Il titolo primitivo era "Cielo e mare", possiamo quindi pensare che il poeta venne investito di questa luce mentre assisteva al sorgere del sole.
Stelle
Rievocazione delle stelle
Le stelle ardono in cielo e vanno a rievocare le favole dell'infanzia, magari raccontate la sera prima di andare a dormire. Ungaretti allude alle favole mitologiche che si nascondono dietro alle costellazioni.
Soldati
Si sta
come d'autunno
sugli alberi
le foglie
Condizione dei soldati
Tratta dalla raccolta "Allegria di naufragi" questa poesia, seppur con pochi versi e con parole comprensibili, riesce ad esprimere la condizione dei soldati. Ungaretti paragona il soldato ad una foglia in autunno: basta un colpo di vento per far cadere una foglia, come basta un colpo di fucile per far cadere un soldato. Foglie e soldati sono elementi fragili.
Veglia (tratta da "Allegria di naufragi)
Riflessioni sulla veglia
La veglia, ovvero il momento in cui non si dorme, è il momento più propizio per riflettere. Ungaretti invece allude alla veglia funebre fatta ad un suo compagno morto in trincea. La poesia di può dividere in due parti.
La prima parte è descrittiva. Il poeta ci racconta della nottata passata in trincea vicino al cadavere del suo compagno. Predomina l'accusa verso il disastro umano portato dalla guerra.
Nella seconda parte il poeta ammette, dopo aver vissuto questa esperienza, di essere attaccato alla vita mai come altre volte.
La Madre (tratta da "Sentimento del tempo")
Ricongiungimento con la madre
Ungaretti ha scritto questa poesia prima della morte della madre. Si proietta con l'immaginazione al momento della propria morte che andrà a segnare il ricongiungimento definitivo con la madre.
La madre ha un ruolo importante in quanto andrà a condurre il poeta verso l'infinito e si metterà in dialogo con Dio per avere il perdono dei peccati del figlio. Solo dopo il perdono di Dio la madre potrà guardare negli occhi suo figlio. In questa poesia si fa ritorno alla donna angelica, petrarchesca, in quanto la madre rappresenta la Madonna. I sentimenti descritti sono la salvezza, il ritrovo e l'affetto.
Domande da interrogazione
- Qual è il significato dell'illuminazione mistica nella poesia di Ungaretti?

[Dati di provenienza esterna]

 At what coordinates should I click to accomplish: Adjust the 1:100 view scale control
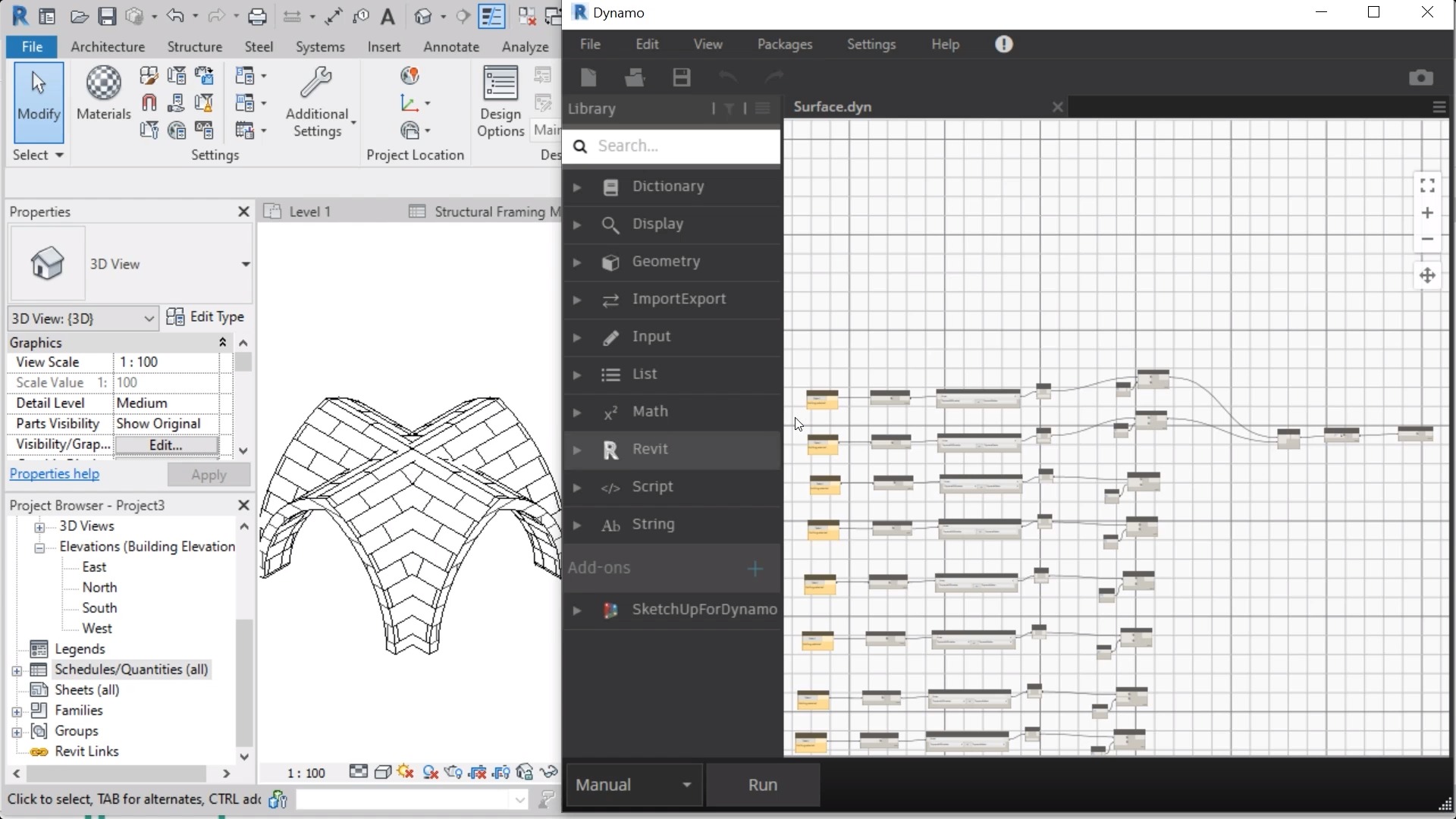[305, 772]
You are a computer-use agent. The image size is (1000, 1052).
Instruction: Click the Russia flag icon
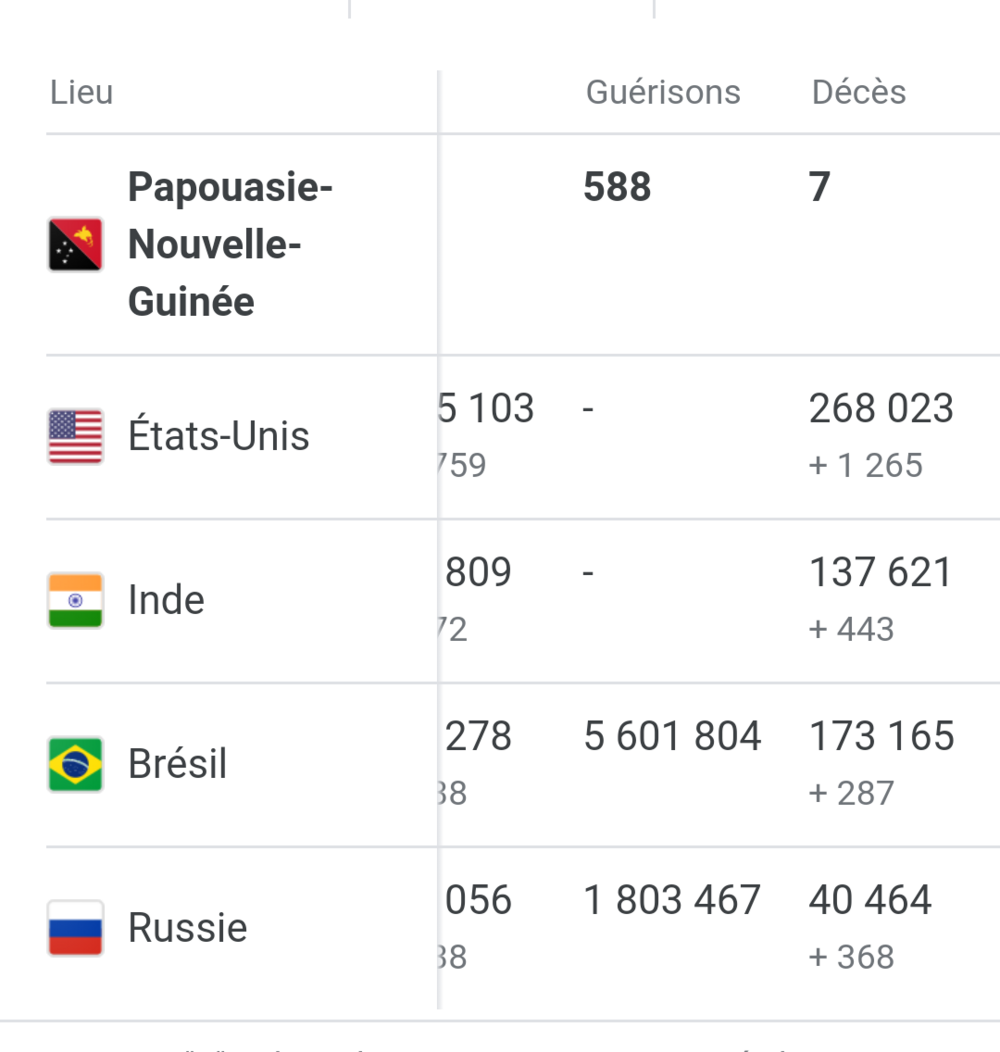pos(75,928)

- Come viene rappresentata la condizione dei soldati nella poesia di Ungaretti?
- Qual è il tema centrale del ricongiungimento con la madre nella poesia di Ungaretti?
L'illuminazione mistica rappresenta uno stato d'animo che connette il poeta con l'assoluto, attribuendo un significato profondo alla sua esistenza, come descritto nel testo.
Ungaretti paragona i soldati a foglie d'autunno, evidenziando la loro fragilità e vulnerabilità, dove un semplice colpo di vento può far cadere una foglia, così come un colpo di fucile può colpire un soldato.
Il ricongiungimento con la madre simboleggia un ritorno all'infinito e alla salvezza, con la madre che intercede presso Dio per il perdono dei peccati del poeta, come evidenziato nel testo.